## YOUR GOAL
For each line of the data below that holds "bell", copy the line.

________________________

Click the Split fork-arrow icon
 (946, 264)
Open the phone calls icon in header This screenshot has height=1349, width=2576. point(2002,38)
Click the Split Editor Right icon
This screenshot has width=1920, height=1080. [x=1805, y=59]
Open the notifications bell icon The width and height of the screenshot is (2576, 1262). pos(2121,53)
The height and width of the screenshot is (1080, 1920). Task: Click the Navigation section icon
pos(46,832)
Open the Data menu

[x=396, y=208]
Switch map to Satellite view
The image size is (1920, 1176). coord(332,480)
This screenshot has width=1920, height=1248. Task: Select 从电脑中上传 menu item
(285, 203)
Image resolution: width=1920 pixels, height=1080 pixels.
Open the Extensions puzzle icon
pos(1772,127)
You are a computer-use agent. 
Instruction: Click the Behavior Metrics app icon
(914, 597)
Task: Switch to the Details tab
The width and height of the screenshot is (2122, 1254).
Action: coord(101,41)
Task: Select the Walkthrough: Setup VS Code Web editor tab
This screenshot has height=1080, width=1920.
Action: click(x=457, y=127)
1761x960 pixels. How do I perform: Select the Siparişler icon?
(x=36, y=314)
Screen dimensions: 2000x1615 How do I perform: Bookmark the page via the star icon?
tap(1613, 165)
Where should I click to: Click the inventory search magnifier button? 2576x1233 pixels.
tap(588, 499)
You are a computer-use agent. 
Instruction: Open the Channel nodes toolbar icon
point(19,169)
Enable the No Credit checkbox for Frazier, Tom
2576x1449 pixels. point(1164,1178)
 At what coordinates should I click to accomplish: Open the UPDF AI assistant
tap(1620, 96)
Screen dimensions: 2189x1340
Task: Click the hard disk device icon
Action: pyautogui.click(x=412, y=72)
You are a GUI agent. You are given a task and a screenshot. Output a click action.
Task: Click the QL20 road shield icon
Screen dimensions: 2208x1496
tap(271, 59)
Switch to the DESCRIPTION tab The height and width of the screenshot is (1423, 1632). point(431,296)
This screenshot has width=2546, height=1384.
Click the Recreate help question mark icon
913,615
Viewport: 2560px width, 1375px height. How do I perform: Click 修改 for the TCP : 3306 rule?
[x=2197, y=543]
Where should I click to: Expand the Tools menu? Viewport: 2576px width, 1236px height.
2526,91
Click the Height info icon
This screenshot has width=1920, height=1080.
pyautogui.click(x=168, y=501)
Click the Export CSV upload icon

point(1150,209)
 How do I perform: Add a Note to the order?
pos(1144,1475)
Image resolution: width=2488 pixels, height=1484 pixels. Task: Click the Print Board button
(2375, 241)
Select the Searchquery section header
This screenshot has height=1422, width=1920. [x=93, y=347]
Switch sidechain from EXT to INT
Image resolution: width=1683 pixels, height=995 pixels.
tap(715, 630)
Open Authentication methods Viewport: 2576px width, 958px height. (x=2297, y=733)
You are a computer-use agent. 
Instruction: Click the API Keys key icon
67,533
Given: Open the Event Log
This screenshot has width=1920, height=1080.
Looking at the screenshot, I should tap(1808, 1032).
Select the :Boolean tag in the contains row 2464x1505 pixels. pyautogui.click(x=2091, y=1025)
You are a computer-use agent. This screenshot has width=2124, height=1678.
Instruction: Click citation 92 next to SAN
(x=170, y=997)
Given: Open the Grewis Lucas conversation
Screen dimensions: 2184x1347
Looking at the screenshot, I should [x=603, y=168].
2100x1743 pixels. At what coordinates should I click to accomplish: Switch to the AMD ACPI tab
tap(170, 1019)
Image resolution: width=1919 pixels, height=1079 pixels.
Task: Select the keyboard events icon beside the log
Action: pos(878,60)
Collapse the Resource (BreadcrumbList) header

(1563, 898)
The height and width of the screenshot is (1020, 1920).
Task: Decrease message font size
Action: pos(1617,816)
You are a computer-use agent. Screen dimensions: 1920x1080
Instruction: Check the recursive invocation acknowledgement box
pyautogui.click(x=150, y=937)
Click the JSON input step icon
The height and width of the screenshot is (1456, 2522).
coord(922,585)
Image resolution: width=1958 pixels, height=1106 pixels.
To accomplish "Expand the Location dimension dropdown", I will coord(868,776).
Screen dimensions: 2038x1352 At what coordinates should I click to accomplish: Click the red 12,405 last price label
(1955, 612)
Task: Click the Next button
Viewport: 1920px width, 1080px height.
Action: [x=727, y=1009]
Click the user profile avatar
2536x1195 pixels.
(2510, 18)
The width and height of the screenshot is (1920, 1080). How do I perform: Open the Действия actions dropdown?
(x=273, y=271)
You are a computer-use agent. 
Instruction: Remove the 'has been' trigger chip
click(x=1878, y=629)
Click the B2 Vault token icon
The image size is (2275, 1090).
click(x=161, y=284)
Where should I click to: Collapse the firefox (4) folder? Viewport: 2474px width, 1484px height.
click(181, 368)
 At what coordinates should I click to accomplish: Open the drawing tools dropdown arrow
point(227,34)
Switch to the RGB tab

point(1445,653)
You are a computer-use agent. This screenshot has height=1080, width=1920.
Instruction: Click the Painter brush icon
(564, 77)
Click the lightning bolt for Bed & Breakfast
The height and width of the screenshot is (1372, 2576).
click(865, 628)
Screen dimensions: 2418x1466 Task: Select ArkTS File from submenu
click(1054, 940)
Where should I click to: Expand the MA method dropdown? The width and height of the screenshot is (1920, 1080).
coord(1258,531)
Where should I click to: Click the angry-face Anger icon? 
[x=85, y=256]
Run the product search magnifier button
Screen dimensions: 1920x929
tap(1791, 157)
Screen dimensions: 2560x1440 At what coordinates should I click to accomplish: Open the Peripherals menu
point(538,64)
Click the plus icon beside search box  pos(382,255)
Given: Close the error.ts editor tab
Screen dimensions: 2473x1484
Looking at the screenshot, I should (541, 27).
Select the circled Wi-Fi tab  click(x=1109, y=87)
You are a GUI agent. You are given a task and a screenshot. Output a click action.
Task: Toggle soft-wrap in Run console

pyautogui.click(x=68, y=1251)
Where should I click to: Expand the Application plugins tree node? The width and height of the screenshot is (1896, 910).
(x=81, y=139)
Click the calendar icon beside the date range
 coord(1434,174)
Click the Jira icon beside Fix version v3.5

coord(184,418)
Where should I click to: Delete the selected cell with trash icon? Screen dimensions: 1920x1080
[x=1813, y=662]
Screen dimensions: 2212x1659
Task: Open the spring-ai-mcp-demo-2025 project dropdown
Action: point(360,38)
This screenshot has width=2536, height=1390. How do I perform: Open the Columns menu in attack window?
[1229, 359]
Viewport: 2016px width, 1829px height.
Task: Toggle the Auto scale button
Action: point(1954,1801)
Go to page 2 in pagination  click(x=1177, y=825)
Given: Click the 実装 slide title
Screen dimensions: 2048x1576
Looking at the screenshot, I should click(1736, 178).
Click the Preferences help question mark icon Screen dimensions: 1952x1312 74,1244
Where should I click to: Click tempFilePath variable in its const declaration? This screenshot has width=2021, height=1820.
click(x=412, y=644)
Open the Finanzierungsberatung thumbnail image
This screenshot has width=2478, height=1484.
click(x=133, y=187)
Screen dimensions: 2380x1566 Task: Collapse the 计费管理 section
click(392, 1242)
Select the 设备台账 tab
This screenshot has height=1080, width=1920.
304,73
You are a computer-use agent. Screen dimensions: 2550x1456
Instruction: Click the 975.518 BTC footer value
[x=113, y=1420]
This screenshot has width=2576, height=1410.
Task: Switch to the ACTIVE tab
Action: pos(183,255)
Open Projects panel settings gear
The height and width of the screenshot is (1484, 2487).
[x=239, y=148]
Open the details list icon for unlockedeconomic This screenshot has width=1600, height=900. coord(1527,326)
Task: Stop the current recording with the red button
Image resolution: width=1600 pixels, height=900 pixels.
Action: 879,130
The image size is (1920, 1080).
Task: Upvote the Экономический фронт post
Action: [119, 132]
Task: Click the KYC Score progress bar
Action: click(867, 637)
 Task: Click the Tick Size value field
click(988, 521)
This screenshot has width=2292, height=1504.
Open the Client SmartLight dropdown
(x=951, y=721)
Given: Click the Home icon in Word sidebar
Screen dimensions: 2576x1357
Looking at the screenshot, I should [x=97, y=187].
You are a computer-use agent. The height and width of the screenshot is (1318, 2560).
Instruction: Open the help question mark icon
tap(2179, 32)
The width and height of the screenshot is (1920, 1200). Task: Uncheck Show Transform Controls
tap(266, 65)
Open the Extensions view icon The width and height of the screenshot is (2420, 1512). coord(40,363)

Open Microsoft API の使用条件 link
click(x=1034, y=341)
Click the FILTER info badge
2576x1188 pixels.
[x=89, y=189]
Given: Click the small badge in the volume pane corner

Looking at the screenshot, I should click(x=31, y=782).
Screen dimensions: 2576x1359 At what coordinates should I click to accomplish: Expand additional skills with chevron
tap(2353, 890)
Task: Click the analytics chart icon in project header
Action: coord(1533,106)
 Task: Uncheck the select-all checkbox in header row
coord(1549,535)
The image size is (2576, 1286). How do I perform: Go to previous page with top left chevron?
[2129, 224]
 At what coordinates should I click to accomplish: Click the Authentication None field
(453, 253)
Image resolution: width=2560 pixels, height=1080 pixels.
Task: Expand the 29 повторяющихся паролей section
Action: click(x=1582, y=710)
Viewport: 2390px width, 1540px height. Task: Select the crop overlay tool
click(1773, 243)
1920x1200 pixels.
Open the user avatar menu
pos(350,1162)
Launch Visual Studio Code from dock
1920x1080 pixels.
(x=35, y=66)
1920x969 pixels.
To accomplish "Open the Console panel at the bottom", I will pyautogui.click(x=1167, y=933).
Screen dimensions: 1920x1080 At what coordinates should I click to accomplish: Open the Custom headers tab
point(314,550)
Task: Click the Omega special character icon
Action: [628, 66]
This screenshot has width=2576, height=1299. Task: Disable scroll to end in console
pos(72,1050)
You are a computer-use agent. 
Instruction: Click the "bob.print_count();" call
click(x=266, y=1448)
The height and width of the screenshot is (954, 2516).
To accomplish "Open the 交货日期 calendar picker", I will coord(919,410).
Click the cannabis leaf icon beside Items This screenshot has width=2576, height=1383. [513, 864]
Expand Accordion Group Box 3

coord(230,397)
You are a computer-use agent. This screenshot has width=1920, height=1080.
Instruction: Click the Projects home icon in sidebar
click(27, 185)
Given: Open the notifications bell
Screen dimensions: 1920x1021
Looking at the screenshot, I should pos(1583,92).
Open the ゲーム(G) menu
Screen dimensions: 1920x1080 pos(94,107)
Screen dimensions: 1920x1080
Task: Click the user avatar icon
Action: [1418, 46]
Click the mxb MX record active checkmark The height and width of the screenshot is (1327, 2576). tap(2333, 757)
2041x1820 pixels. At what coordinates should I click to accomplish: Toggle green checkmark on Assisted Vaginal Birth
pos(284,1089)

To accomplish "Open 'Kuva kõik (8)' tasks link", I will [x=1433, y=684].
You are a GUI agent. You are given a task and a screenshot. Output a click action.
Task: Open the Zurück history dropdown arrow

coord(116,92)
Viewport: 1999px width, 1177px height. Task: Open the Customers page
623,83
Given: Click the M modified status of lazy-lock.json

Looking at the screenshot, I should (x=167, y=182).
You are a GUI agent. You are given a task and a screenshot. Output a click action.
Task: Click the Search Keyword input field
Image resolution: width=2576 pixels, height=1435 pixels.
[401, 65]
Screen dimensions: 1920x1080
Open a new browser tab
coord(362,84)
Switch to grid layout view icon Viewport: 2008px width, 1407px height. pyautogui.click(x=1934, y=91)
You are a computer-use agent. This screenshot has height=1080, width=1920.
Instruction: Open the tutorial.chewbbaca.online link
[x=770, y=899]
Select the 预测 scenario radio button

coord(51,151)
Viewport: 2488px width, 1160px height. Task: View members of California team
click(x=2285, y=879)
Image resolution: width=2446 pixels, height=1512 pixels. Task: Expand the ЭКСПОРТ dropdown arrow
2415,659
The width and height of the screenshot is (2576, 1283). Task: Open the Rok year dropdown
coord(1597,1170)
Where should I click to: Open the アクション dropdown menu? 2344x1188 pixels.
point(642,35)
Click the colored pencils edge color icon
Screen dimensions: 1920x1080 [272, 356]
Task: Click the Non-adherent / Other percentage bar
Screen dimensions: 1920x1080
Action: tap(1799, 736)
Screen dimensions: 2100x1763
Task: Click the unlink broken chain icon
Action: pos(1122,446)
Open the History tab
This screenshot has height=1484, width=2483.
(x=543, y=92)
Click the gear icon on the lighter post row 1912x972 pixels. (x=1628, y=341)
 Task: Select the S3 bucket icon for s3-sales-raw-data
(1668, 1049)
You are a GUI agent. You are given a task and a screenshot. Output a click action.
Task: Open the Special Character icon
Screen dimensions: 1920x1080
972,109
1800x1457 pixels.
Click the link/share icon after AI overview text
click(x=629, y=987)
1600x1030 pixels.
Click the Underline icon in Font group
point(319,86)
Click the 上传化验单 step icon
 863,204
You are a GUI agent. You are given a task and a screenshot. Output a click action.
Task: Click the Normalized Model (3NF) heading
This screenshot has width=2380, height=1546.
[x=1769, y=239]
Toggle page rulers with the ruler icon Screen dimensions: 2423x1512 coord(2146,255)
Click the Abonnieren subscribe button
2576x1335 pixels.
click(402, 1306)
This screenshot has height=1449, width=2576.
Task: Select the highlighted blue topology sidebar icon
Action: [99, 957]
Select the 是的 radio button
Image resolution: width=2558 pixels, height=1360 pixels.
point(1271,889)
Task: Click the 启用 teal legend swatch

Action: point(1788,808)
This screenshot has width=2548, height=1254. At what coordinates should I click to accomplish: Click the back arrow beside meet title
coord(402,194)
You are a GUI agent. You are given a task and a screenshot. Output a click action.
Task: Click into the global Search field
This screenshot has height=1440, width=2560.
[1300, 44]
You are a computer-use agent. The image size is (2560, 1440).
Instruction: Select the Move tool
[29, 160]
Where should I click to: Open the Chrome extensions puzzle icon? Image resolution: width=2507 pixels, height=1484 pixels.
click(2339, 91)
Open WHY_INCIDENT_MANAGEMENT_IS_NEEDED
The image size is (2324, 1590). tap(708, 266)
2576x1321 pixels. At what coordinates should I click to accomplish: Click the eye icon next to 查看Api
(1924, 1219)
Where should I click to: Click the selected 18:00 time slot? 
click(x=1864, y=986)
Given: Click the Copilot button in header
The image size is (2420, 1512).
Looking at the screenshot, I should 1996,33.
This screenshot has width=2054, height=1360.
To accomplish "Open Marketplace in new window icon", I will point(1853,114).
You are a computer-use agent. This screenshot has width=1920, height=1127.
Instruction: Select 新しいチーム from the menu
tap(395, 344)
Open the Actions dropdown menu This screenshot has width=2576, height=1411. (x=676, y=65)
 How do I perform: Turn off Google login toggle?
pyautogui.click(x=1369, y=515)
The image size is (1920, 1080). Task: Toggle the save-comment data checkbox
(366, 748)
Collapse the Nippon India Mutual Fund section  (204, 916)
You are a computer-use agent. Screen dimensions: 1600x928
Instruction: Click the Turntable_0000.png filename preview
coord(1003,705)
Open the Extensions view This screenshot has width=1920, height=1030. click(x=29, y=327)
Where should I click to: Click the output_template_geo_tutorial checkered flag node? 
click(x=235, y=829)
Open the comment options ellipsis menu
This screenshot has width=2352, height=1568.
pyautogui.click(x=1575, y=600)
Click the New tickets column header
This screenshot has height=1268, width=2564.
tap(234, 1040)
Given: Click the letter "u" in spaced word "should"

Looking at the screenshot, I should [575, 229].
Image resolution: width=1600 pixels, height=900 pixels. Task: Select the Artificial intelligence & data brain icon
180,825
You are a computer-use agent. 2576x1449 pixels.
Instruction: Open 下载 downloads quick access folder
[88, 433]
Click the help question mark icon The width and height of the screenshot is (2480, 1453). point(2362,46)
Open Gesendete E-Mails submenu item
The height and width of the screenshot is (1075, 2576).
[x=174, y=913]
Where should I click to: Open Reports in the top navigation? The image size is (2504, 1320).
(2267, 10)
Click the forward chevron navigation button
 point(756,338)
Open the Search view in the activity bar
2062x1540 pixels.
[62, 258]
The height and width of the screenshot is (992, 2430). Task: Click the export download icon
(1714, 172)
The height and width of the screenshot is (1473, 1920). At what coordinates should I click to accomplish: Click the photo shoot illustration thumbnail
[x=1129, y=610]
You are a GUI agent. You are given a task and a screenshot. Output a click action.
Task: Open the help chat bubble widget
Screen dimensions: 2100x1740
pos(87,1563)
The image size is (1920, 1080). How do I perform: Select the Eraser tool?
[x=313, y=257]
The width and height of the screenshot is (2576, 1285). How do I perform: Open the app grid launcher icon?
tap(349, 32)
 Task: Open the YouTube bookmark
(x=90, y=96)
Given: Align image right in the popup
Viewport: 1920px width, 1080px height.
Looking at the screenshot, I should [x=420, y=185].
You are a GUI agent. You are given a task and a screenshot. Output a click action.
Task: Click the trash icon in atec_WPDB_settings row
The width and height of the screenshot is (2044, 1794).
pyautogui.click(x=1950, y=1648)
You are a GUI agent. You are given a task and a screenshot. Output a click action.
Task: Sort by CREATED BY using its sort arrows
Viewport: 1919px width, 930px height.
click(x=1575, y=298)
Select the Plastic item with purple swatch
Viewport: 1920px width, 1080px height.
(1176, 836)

________________________

## SOLUTION TO THIS TASK
Open the notifications bell icon The width and height of the screenshot is (2576, 1262). pos(2121,53)
Given: Open the notifications bell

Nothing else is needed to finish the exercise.